» **Zadanie 1**
W tekście o planach urlopowych Polaków zamień "letnich" na "wakacyjnych" i przepisz fragment: zacznij od słów "Aż 63,5% Polaków", a zakończ po słowach "długość wyjazdu urlopowego.".
» **Zadanie 2**
Odpowiedz na pytania do tekstu o planach urlopowych Polaków:
(a) Jaki odsetek Polaków bierze pod uwagę, że w ostatniej chwili zrezygnuje z letnich planów urlopowych?
(b) Na czyje zlecenie przeprowadzono badanie?
(c) Jaką funkcję pełni Marat Nevretdinov?
» **Zadanie 3**
Wyjaśnij na podstawie tekstu o planach urlopowych Polaków, dlaczego blisko połowa badanych zamierza w najbliższym sezonie letnim częściej wybierać się na kilkudniowe, spontaniczne wyjazdy.

Aż 63,5% Polaków bierze pod uwagę, że ze względu na pandemię koronawirusa w ostatniej chwili będzie musiało zrezygnować z letnich planów urlopowych – wynika z badania przeprowadzonego na zlecenie Europa Ubezpieczenia. Jednocześnie COVID-19 istotnie skrócił w badanej grupie Polaków średnią długość wyjazdu urlopowego.
Zestawiając plany dotyczące tegorocznego wypoczynku z realnymi zachowaniami urlopowymi z 2019 roku widać wyraźnie, że pandemia wpłynęła na skrócenie czasu wyjazdu wakacyjnego. Jednocześnie blisko połowa badanych zgodziła się z twierdzeniem, że ze względu na koronawirusa częściej będzie wybierało się w najbliższym sezonie letnim na kilkudniowe, spontaniczne wyjazdy – kosztem dłuższego, zaplanowanego wcześniej urlopu. Ten trudny dla wszystkich czas zmienił sposób planowania wakacyjnego wypoczynku. Przystosowanie się do tych trwałych zmian w zachowaniach Polaków będzie wyzwaniem dla branży ubezpieczeniowej
- mówi Marat Nevretdinov, prezes Europa Ubezpieczenia.

» **Wyodrębnione dane**
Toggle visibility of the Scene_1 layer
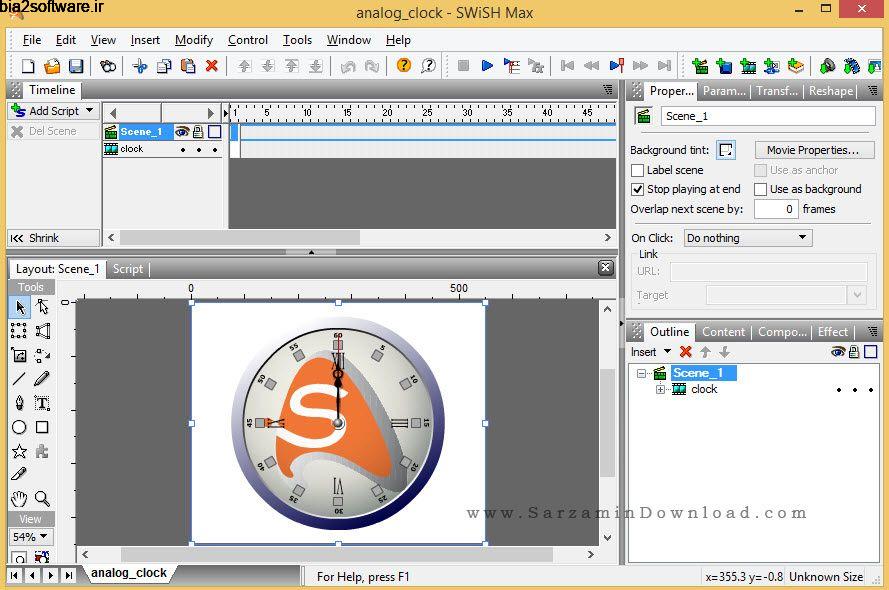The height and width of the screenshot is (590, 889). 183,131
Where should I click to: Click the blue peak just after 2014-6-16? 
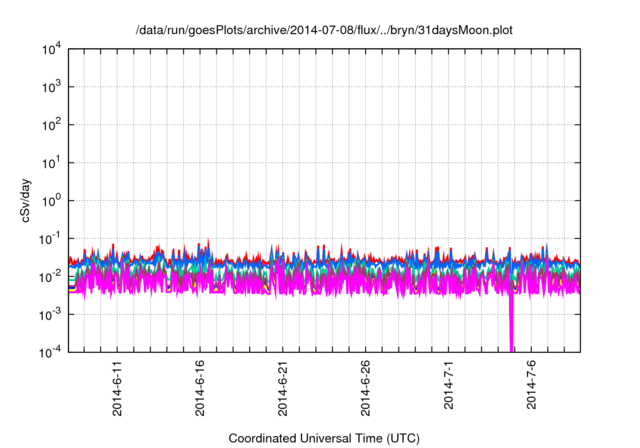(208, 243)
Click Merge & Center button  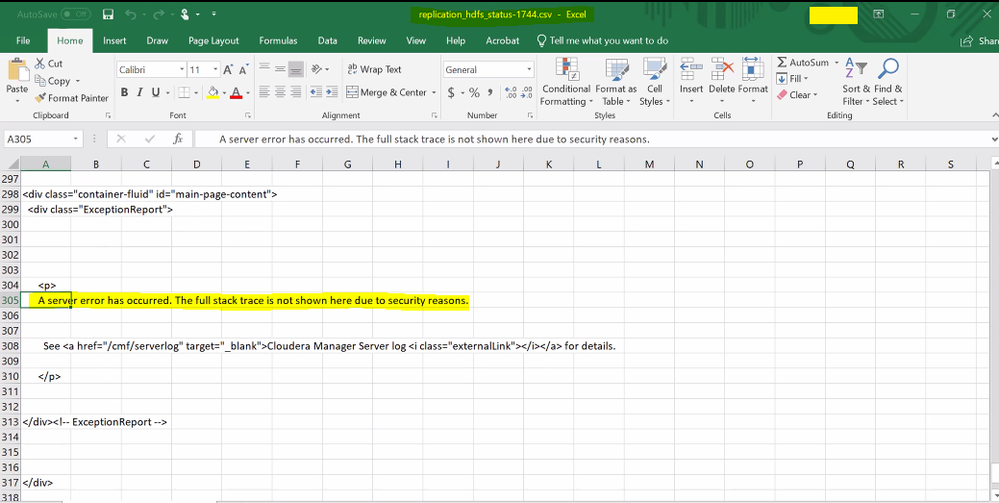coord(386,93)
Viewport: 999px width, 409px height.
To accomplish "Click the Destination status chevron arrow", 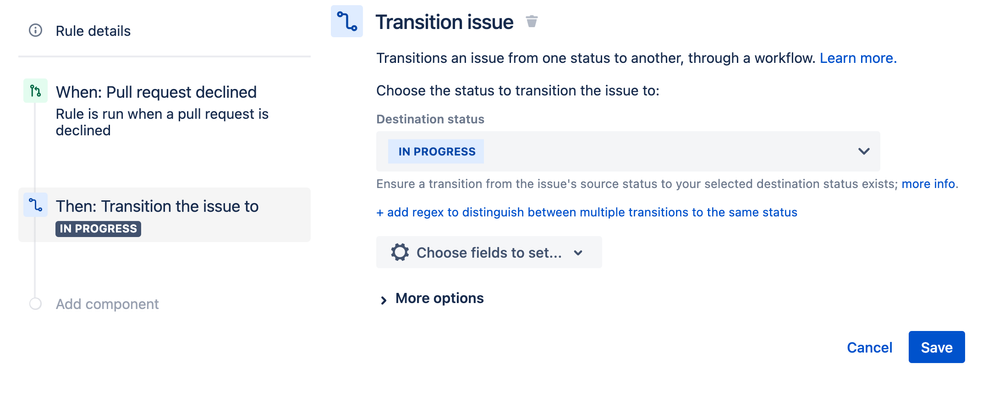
...
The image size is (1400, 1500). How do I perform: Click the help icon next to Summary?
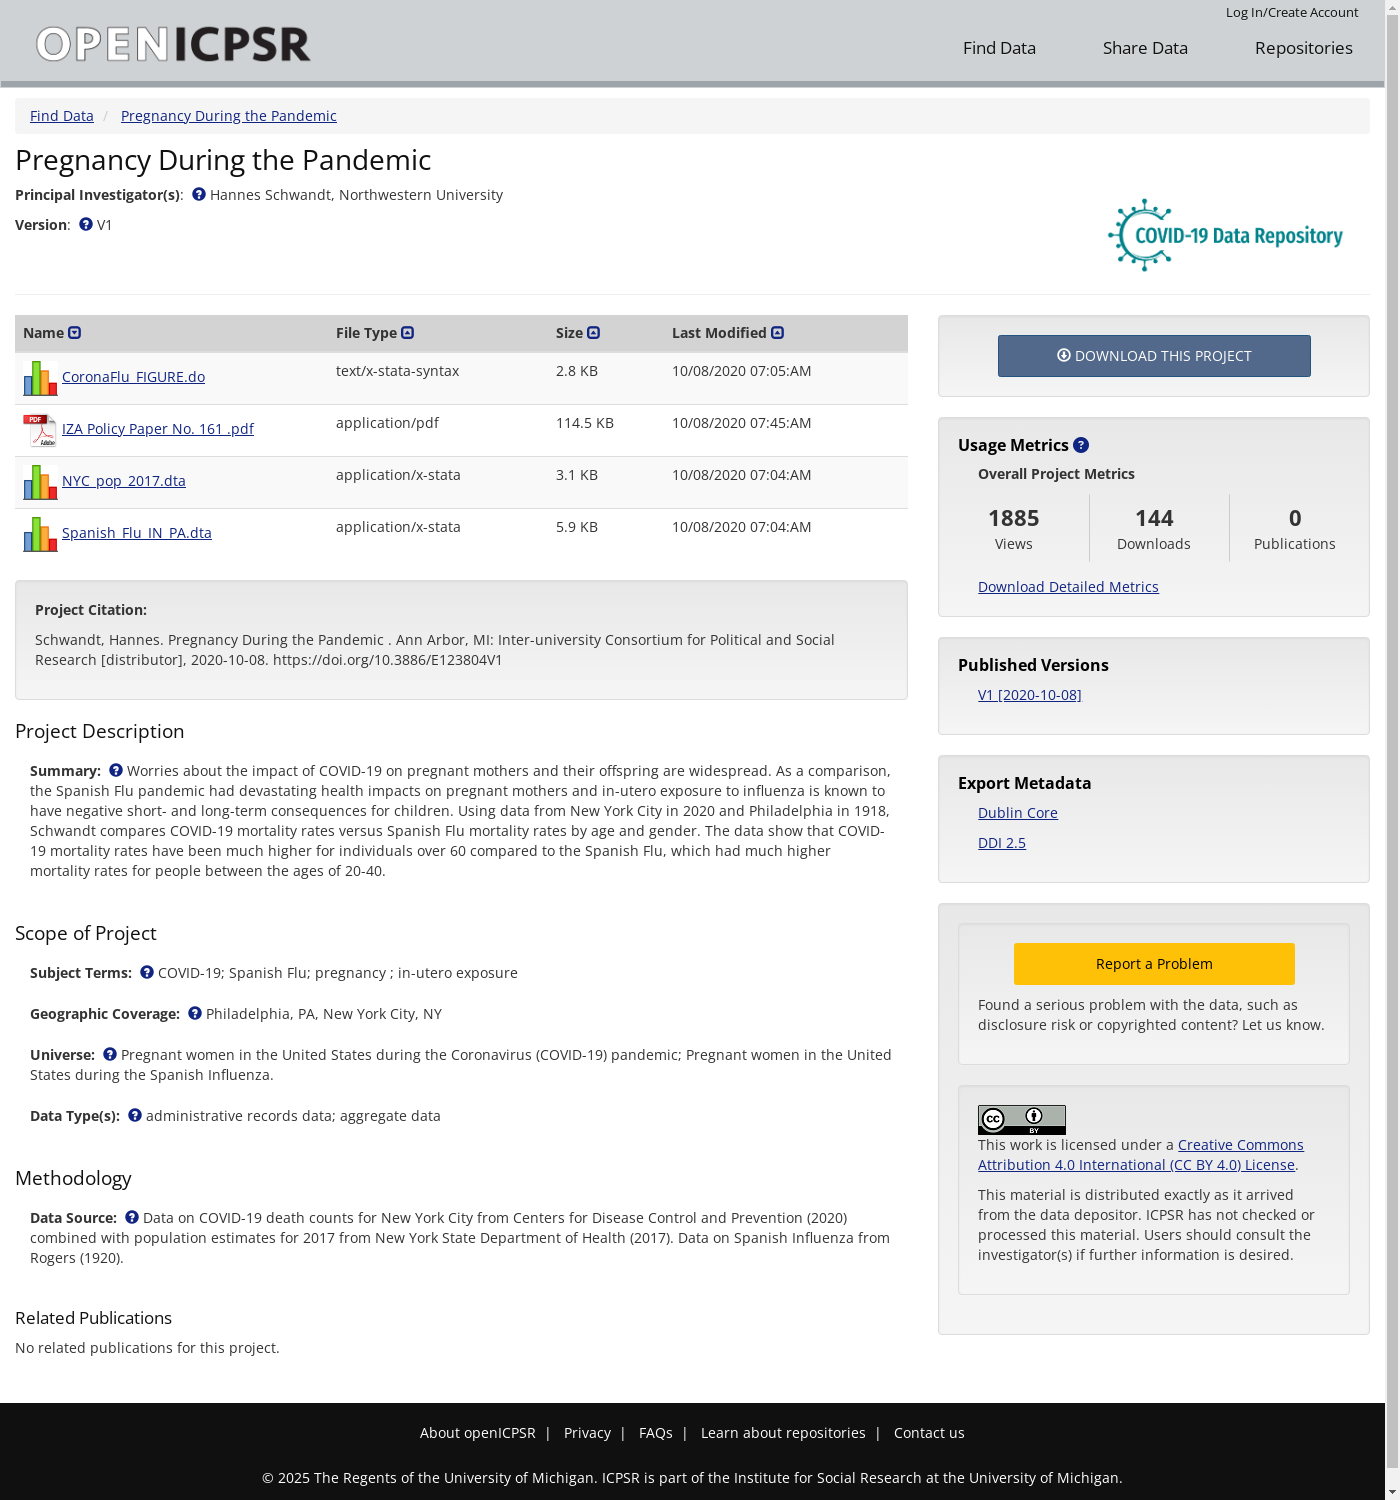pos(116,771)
...
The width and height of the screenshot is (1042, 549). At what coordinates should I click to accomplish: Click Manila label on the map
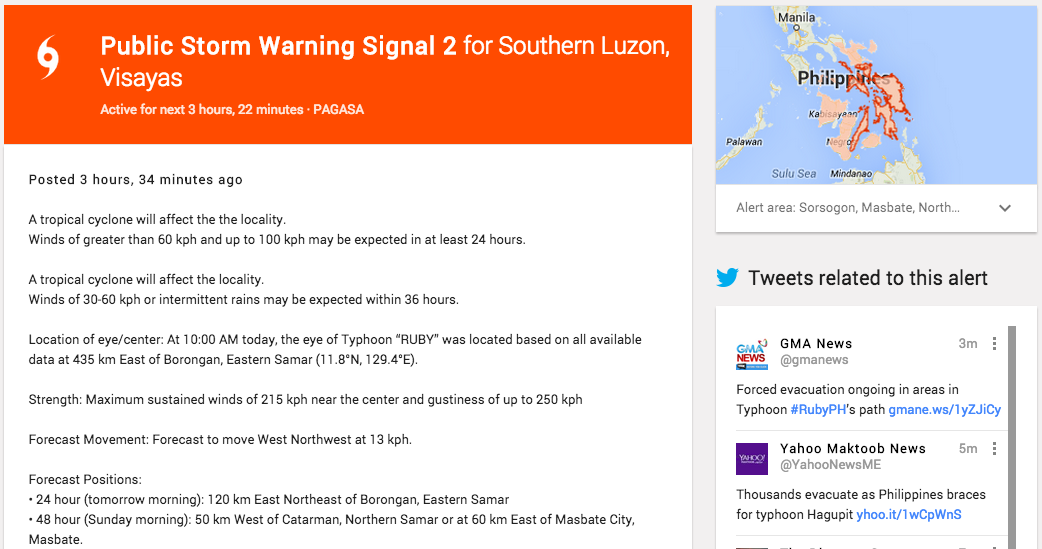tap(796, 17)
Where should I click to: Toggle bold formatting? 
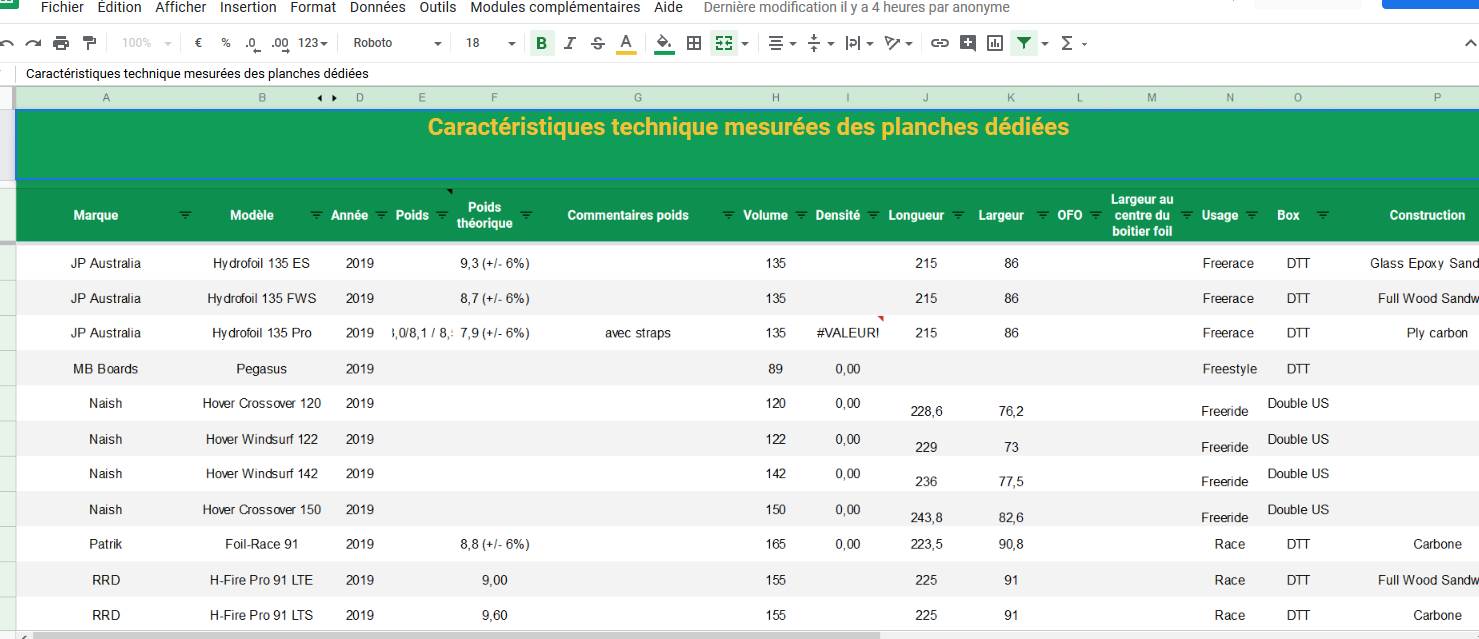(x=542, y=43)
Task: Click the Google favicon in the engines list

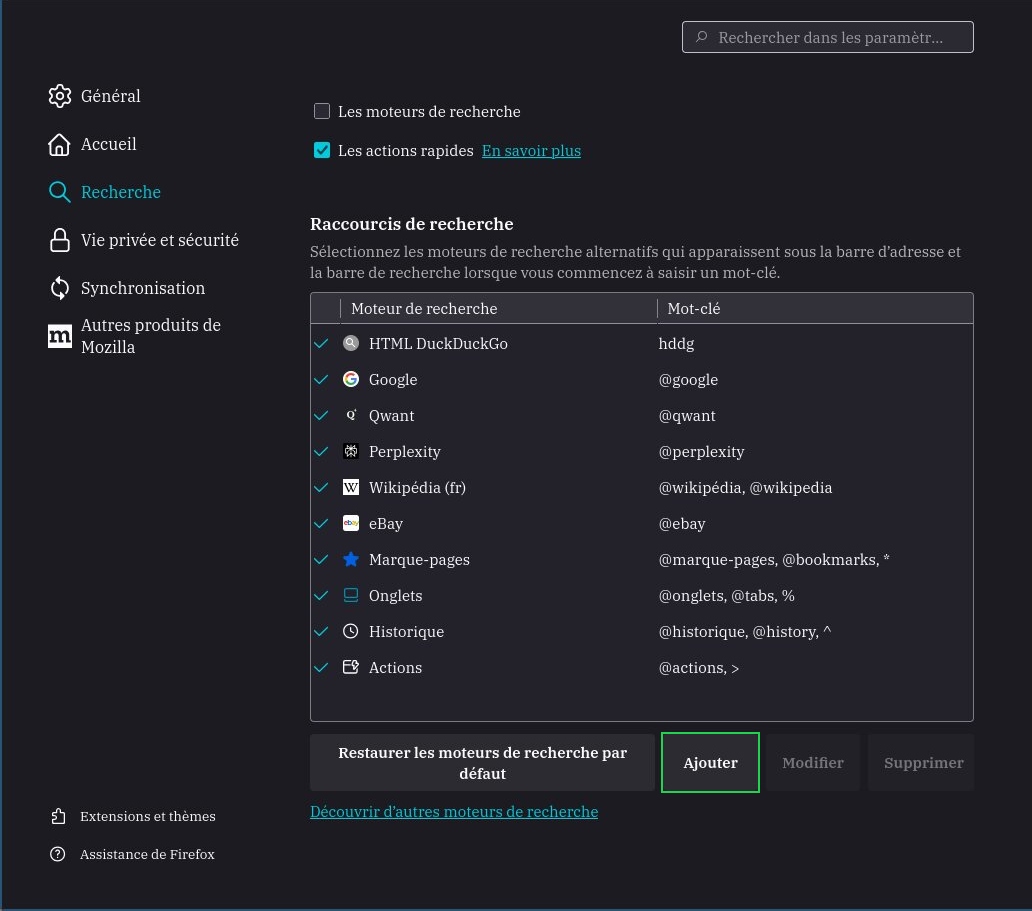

» **Odpowiedź 1**
Aż 63,5% Polaków bierze pod uwagę, że ze względu na pandemię koronawirusa w ostatniej chwili będzie musiało zrezygnować z wakacyjnych planów urlopowych – wynika z badania przeprowadzonego na zlecenie Europa Ubezpieczenia. Jednocześnie COVID-19 istotnie skrócił w badanej grupie Polaków średnią długość wyjazdu urlopowego.

» **Odpowiedź 2**
(a) 63,5%.
(b) Na zlecenie Europa Ubezpieczenia.
(c) Jest prezesem Europa Ubezpieczenia.

» **Odpowiedź 3**
Badani wskazują jako powód koronawirusa. Krótkie, spontaniczne wyjazdy mają zastąpić dłuższy, zaplanowany wcześniej urlop.